On Thu, Apr 16, 2026 at 4:51 PM Paul Moore <paul@xxxxxxxxxxxxxx> wrote:
> On Thu, Apr 16, 2026 at 4:33 PM Steve Grubb <sgrubb@xxxxxxxxxx> wrote:
> > On Wednesday, April 15, 2026 11:21:52 AM Eastern Daylight Time Paul Moore
> > wrote:
> > > On Wed, Apr 15, 2026 at 11:19 AM Paul Moore <paul@xxxxxxxxxxxxxx> wrote:
> > > > On Tue, Apr 14, 2026 at 11:45 PM Steve Grubb <sgrubb@xxxxxxxxxx> wrote:
> > > > > On Friday, April 10, 2026 5:34:08 PM Eastern Daylight Time Paul Moore
> > wrote:
> > > > > > On Mon, Mar 23, 2026 at 11:07 AM Ricardo Robaina
> > > > > > <rrobaina@xxxxxxxxxx>
> > > > >
> > > > > wrote:
> > > > ...
> > > >
> > > > > ... compliance-driven systems that must use a finite backlog limit for
> > > > > memory safety but cannot tolerate dropped events ...>
> > > > You must pick one of those two requirements, or at the very least
> > > > prioritize them; it is simply impossible to both limit the backlog
> > > > queue and require zero dropped events.
> > >
> > > To be perfectly honest, it's also impossible to require zero dropped
> > > events. Even in the most extreme configurations where the admin
> > > decides to panic the system, that only happens once the system reaches
> > > the point where it is dropping events. We try *really* hard to not
> > > drop events, but it is always going to be a possibility.
> >
> > You're helping make the point. Those administrators have decided reliable
> > auditing is more important than system availability.
>
> Users prioritizing reliable auditing over system availability should
> not run with a backlog limit. It's that simple.

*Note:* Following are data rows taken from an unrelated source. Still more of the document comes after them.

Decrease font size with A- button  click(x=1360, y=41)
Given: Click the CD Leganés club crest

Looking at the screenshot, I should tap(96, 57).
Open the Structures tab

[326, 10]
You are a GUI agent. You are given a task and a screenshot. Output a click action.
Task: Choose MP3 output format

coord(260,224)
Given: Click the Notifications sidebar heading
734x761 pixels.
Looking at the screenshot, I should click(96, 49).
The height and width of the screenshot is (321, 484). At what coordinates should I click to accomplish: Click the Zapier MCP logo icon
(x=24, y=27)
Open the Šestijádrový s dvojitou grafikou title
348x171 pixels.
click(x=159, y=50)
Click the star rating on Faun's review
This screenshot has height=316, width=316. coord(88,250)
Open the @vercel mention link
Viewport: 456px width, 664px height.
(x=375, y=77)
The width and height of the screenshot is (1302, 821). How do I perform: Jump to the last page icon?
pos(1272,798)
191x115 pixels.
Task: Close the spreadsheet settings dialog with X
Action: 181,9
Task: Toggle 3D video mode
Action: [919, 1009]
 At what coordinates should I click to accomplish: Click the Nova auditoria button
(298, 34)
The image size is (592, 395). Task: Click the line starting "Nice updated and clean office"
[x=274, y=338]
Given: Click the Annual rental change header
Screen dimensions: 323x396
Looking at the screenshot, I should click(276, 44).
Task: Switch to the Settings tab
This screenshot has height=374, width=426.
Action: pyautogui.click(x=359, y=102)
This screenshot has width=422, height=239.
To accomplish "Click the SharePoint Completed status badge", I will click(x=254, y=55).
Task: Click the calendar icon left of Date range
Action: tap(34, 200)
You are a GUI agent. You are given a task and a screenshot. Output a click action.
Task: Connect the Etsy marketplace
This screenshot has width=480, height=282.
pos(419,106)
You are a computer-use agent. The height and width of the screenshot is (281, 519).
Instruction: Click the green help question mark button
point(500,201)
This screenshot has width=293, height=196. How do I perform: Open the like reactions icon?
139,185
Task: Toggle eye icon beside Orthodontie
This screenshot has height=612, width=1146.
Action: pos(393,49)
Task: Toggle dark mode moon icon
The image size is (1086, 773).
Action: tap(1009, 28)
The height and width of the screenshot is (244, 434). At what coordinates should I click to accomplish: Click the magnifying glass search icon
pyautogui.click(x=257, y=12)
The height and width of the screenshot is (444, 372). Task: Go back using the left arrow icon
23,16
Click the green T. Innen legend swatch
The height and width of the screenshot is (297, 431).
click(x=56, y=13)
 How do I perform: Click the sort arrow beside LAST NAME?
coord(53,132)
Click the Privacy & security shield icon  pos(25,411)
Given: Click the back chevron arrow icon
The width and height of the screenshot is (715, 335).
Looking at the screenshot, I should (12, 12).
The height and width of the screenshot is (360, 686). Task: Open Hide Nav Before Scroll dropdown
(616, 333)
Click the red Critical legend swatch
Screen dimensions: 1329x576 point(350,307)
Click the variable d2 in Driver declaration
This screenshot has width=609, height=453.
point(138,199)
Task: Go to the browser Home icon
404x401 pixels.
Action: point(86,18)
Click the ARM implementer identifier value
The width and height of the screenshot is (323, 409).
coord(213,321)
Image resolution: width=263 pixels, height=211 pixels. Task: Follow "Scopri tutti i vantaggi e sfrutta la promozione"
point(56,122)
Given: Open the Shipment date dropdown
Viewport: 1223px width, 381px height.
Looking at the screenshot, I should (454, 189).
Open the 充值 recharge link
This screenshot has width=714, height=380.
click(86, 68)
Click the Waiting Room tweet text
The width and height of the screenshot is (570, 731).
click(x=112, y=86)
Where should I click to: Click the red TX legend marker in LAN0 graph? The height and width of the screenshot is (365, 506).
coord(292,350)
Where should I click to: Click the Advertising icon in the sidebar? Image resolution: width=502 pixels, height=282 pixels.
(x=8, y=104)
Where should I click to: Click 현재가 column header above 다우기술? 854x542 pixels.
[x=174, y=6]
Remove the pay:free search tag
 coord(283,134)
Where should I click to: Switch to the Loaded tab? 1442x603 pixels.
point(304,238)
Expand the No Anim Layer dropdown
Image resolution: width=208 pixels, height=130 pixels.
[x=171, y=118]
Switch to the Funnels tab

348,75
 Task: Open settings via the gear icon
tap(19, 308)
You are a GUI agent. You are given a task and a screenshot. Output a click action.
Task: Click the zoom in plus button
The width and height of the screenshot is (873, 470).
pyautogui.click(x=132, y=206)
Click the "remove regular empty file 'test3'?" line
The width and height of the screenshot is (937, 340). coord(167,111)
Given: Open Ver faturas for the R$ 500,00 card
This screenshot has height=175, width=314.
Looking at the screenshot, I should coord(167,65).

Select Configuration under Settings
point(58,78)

To clarify this further, even on systems without a backlog limit and a
panic-on-loss configuration, there is still a possibility that the
system could lose an event when it hits the edge before it panics. A
maximum backlog stat won't help here. Even if you had a way to
capture the backlog size before the system took itself out, the size
is flirting with the maximum resource limits of the system, it would
be silly to use that as a configured backlog limit, you would still
want to leave the limit at 0/disabled.

> Regardless, I'm still not convinced this maximum backlog stat alone
> will solve any meaningful problems. If your audit log is predictable
> enough that this metric has value, it should be possible to either
> capture the backlog size during periods of high audit load or simply
> run the system through that load and verify it doesn't crash and go to
> hell. If your audit log isn't predictable, capturing a maximum
> backlog size doesn't really mean anything since it is still a snapshot
> of one instance of the system and there is always the possibility of
> the system exceeding it.

--
paul-moore.com